Tuesday, October 16, 2012

Review of Drink, Slay, Love by Sarah Beth Durst

Drink, Slay, Love Pearl is a sixteen-year-old vampire... fond of blood, allergic to sunlight, and mostly evil... until the night a sparkly unicorn stabs her through the heart with his horn. Oops.

Her family thinks she was attacked by a vampire hunter (because, obviously, unicorns don't exist), and they're shocked she survived. They're even more shocked when Pearl discovers she can now withstand the sun. But they quickly find a way to make use of her new talent. The Vampire King of New England has chosen Pearl's family to host his feast. If Pearl enrolls in high school, she can make lots of human friends and lure them to the King's feast -- as the entrees.

The only problem? Pearl's starting to feel the twinges of a conscience. How can she serve up her new friends—especially the cute guy who makes her fangs ache—to be slaughtered? Then again, she's definitely dead if she lets down her family. What's a sunlight-loving vamp to do?

(Summary from GoodReads)

I’ve said it before, and I’ll say it again: as soon I saw the synopsis and cover of Drink, Slay, Love by Sarah Beth Durst, I knew I would be reading this book.  After I finished, I had only one regret: not reading it sooner.  Durst took me by surprise with her funny yet insightful novel that had me turning pages late into the night.

While I guessed from the summary that Drink, Slay, Love was supposed to be funny, I was impressed that Durst actually pulled it off.  I read Ice by her a few years earlier, and that was a fairly serious book.  Durst’s humor here stems from the fact that she has a strong knowledge of popular culture and an ability to write snappy, witty dialogue. It’s possible some of the things she alludes to, like Twilight and Snuggies, might not mean anything to teenagers ten years from now, but I think she chose timeless enough references that this isn’t too high of a risk.

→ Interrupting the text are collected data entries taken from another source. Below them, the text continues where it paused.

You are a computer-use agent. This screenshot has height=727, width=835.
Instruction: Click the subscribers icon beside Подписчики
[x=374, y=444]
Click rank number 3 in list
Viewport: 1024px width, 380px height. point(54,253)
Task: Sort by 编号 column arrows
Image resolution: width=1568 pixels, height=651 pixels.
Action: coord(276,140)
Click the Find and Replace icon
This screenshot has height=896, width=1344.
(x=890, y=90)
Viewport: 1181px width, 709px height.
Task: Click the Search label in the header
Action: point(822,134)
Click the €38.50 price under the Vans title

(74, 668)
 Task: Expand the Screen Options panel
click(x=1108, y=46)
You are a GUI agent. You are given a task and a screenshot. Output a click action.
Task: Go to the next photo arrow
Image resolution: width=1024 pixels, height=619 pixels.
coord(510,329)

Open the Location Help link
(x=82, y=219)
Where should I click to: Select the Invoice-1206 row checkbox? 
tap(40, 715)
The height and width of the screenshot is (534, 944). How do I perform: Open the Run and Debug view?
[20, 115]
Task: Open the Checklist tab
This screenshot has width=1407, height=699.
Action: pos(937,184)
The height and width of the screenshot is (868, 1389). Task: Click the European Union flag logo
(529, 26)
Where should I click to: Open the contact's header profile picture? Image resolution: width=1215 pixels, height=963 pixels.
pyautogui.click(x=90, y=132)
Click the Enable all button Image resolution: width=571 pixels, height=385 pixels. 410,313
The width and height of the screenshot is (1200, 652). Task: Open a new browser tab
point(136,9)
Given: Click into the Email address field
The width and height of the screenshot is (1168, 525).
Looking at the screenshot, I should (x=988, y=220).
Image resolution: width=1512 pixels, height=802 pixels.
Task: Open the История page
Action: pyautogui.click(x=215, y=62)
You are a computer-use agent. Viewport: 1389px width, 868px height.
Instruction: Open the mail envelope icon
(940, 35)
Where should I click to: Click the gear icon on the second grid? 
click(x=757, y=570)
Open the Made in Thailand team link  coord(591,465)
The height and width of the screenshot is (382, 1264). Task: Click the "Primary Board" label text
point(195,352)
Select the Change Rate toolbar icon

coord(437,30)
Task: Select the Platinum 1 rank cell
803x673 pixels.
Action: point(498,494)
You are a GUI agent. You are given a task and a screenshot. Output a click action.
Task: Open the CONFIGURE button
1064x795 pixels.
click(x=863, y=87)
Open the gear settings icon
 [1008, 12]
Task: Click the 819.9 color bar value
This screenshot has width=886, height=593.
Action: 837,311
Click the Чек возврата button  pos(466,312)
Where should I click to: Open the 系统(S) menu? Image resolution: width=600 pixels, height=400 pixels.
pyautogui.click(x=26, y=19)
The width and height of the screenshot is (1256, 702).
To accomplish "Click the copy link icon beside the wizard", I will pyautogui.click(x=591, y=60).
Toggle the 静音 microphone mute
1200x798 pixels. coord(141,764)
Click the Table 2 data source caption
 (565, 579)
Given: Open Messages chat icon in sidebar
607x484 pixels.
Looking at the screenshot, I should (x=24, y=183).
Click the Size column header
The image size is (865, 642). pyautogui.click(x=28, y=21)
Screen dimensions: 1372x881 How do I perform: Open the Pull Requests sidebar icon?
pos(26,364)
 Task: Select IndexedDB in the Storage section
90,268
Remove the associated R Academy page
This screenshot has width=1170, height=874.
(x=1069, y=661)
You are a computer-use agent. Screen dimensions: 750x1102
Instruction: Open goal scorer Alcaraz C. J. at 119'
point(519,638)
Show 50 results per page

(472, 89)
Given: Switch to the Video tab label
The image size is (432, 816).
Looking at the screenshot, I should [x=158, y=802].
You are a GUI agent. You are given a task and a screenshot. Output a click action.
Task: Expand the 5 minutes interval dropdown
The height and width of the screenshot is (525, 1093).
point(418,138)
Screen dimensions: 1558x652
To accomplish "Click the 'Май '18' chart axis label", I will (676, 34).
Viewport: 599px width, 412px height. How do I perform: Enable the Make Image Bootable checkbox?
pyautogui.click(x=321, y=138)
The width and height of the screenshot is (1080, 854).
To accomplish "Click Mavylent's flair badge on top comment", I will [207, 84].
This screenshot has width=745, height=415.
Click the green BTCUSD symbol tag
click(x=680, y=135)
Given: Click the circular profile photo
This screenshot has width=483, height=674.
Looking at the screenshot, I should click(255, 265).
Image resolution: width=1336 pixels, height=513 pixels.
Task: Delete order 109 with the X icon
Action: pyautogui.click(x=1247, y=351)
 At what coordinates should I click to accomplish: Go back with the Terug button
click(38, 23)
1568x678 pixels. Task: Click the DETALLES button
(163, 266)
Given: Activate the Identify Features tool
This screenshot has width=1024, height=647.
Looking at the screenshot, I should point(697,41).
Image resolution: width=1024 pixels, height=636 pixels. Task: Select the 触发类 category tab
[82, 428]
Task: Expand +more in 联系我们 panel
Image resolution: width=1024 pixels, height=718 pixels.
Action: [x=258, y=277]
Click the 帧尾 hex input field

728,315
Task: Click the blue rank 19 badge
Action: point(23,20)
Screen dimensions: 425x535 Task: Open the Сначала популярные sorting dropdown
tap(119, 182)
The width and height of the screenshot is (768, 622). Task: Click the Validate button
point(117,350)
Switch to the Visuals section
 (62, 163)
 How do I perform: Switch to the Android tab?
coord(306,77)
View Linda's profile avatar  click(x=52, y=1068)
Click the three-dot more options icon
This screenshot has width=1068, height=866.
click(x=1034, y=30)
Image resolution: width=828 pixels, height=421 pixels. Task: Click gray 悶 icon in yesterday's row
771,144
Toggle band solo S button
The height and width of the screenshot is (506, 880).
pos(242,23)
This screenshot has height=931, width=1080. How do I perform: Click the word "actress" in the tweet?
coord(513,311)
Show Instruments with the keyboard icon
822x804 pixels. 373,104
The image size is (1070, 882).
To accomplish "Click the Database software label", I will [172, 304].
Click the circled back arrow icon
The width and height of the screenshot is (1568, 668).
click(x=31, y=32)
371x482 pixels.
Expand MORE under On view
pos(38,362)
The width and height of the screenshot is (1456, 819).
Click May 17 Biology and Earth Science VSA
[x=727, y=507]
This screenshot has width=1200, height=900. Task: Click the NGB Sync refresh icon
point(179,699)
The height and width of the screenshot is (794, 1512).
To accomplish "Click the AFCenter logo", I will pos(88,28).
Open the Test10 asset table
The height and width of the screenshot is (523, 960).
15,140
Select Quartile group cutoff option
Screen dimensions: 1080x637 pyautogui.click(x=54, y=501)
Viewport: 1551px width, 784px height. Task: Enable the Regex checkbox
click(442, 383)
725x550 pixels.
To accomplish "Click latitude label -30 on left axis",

As you can see, Durst’s humor was probably my favorite part of the novel, but I think that the paranormal elements were fantastic as well.  Durst clearly spent a lot of her time thinking not only about the paranormal creatures in her novel and their day-today lives, but the worlds around them.  Pearl contemplates the life she used to lead versus living a different kind of lifestyle.  She begins to question whether or not she could continue feasting on humans. 

This element of the story was crucial for a variety of reasons: for one thing, seeing Pearl grow throughout the story gave readers a chance to care about her and her story.  Second of all, and I hinted at this before, Durst actually thinks about how paranormal creatures can and do get by amidst humans.  Given that the high school setting in this novel is intended to be realistic, that particular question shaped Drink, Slay, Love from what could’ve been paranormal fluff into a novel that was actually thought-provoking.  Even though I don’t really need to worry about whether the person on the exercise bike next to me at the gym is vampire who wants me for a snack, this component makes Drink, Slay, Love a more interesting paranormal novel that acknowledges some of the skepticism that readers could hold.

I am so thrilled that Drink, Slay, Love lives up to my expectations. While some people love the brooding romance and angst of books like Twilight, paranormal fans who like a bit of humor need great books as well.  Durst has a title and cover that suggest her book is a thoroughly amusing read, and thankfully the contents live up to that.

Disclosure: I received a copy of this book in exchange for a fair and honest review.


  1. I'm sad that I saw this one at Half Price Books the other day and didn't buy it. I guess I'll have to go back!